Running for Oromia Police, she was sixth at the Jan Meda Cross Country in February 2008 – a finish which gained her selection for the 2009 IAAF World Cross Country Championships. She finished twelfth at the world event held in Amman and she was part of the silver medal-winning Ethiopian women's team. She travelled to the United States in May and won the Bolder Boulder 10K and was second at the Freihofer's Run for Women. That August she won the 7-mile Falmouth race and set a personal best at the New York City Half Marathon, coming in second place behind Paula Radcliffe in a time of 1:11:04 hours. Mamitu made her debut over the marathon distance in September and performed well, recording a time of 2:26:38 hours to take third place at the high-profile Berlin Marathon. More improvements came at the Delhi Half Marathon, where she finished the race in 68:07 minutes for fourth place. She ended the year with a win at the Obudu Ranch International Mountain Race in Nigeria.
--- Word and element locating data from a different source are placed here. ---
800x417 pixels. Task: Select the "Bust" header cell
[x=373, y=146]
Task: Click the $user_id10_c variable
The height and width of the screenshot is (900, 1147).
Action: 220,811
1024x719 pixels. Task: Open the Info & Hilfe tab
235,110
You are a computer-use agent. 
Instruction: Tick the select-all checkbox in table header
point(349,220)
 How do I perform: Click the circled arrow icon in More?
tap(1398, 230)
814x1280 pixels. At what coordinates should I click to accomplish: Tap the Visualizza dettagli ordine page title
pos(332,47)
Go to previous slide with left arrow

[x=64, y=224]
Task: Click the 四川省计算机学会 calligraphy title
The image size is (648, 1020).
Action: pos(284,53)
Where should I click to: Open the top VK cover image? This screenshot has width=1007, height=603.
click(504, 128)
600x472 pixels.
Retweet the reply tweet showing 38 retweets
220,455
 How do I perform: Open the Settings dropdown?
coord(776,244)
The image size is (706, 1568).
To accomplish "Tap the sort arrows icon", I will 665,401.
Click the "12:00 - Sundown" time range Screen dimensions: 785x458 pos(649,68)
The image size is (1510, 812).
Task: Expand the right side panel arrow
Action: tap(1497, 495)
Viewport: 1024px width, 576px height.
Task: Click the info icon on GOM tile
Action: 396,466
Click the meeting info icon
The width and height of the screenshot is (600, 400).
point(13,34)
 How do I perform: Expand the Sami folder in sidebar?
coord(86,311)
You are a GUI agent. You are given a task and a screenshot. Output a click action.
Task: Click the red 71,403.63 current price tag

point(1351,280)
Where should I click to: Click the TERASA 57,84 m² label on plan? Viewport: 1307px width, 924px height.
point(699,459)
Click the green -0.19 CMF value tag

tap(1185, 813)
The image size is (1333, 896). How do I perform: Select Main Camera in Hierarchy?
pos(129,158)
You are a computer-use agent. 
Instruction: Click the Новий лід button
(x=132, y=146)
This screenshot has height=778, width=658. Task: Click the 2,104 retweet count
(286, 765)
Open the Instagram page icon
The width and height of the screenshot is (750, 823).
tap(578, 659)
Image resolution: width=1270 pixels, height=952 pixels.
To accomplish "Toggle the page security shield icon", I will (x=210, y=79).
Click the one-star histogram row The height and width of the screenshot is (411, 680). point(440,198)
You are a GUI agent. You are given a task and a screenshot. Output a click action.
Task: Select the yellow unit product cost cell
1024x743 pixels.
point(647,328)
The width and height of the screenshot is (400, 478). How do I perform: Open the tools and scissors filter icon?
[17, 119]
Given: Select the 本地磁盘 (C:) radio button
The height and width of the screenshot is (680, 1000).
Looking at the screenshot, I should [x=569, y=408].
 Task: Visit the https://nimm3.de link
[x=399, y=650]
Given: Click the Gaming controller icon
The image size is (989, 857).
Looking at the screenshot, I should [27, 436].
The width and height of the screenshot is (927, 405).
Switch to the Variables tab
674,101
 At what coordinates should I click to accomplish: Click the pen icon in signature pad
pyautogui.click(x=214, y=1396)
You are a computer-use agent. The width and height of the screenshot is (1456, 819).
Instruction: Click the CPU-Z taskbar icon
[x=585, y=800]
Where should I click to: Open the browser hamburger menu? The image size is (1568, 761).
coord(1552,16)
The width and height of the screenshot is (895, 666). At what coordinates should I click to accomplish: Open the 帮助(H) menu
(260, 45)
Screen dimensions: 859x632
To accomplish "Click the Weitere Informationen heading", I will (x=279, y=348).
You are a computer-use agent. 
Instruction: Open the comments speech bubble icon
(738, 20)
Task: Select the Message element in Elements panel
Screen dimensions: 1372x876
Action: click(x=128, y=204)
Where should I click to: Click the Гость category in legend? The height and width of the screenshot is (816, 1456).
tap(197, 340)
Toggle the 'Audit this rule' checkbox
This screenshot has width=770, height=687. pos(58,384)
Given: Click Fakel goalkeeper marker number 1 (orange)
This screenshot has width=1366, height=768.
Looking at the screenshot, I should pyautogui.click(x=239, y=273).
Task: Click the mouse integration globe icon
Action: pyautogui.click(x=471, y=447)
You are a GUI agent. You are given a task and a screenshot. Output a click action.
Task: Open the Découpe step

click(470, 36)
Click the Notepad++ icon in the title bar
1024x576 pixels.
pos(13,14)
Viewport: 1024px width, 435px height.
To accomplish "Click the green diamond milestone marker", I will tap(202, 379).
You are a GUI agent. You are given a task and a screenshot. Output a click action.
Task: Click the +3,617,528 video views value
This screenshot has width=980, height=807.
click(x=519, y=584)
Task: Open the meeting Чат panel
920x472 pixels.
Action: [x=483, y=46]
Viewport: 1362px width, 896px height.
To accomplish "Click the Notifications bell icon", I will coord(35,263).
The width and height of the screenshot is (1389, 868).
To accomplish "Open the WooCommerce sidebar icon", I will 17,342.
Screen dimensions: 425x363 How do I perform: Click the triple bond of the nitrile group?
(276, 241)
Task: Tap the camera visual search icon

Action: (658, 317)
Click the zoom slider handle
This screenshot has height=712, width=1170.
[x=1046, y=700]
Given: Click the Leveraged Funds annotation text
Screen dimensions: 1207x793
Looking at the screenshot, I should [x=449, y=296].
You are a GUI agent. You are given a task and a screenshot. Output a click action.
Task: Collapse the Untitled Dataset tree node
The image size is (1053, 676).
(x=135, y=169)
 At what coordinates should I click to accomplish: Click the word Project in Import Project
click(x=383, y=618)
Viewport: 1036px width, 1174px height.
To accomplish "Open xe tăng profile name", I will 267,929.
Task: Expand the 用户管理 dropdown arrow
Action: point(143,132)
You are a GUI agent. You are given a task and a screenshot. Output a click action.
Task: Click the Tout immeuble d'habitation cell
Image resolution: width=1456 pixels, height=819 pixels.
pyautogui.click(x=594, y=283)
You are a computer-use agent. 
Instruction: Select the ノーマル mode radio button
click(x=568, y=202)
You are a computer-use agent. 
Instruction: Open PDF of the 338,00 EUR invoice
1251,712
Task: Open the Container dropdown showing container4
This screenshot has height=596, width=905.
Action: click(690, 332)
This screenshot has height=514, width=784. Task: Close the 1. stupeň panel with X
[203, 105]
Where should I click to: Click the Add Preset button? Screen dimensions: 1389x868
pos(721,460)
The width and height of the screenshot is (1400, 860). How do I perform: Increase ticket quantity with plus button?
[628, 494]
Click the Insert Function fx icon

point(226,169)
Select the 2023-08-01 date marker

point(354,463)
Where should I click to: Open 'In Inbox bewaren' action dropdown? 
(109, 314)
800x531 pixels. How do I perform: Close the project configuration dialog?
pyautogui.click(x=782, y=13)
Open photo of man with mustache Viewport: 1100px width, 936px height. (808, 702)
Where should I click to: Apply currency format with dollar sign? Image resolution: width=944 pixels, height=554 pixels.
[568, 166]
Mamitu began 2010 with a career best run of 2:24:19 hours to take a marathon victory on her second outing over the distance – her win at the Dubai Marathon earned her $250,000 in prize money. Her road success translated to cross country as she came second at the Ethiopian championship behind Meselech Melkamu. At the 2010 IAAF World Cross Country Championships in Poland in March she improved upon her performance from the previous year, coming eighth and again taking the team silver with Ethiopia. She turned to the American road circuit later that year and won the Bolder Boulder, was the runner-up at the Lilac Bloomsday Run, and had podium finishes at the Bay to Breakers and Freihofer's 5K. She was invited as one of the elite women's runners at the 2010 Chicago Marathon and was sixth in a time of 2:28:29 hours. As in 2010, she closed her year at the Obudu Race and was second on this occasion.

She posted a time of 2:26:33 hours to win the Houston Marathon in January 2011, completing an Ethiopian sweep of the top two with Ashu Kasim. She was runner-up at both the Bolder Boulder and the Bay to Breakers races, later going on to win for the first time at the Freihofer's Run for Women. Her biggest achievement that year came at the Frankfurt Marathon, where she bettered the course record by nearly 90 seconds with her time of 2:21:59 hours. She came ninth at the 2012 Dubai Marathon, although her finishing time of 2:24:24 was among her fastest performances. She defended her title at the Freihofers' Run for Women, finishing some distance ahead of runner-up Ashu Kasim. This marked the start of a dominant run on the American road circuit, where she won the Bolder Boulder, Lilac Bloomsday Run, Bay to Breakers, Peachtree Road Race and Boilermaker Road Race all in one season. She returned to defend her Frankfurt Marathon title, but was beaten into third, while her compatriot Meselech Melkamu took the win.

She returned to Houston in 2013 for the half marathon section of the race and won in a time of 69:53 minutes. She was only 12th at the 2013 Boston Marathon, but took victories at the New York Mini 10K and BAA 10K (setting a best of 31:44 minutes). Her best marathon race that year was at the Frankfurt Marathon, where she was fourth in 2:23:23 hours.

She was a podium finisher coming in third place at the TCS New York City Marathon on November 5, 2017 with a time of 2:28:08.

In May 2018, Daska won the Bolder Boulder for a record sixth time.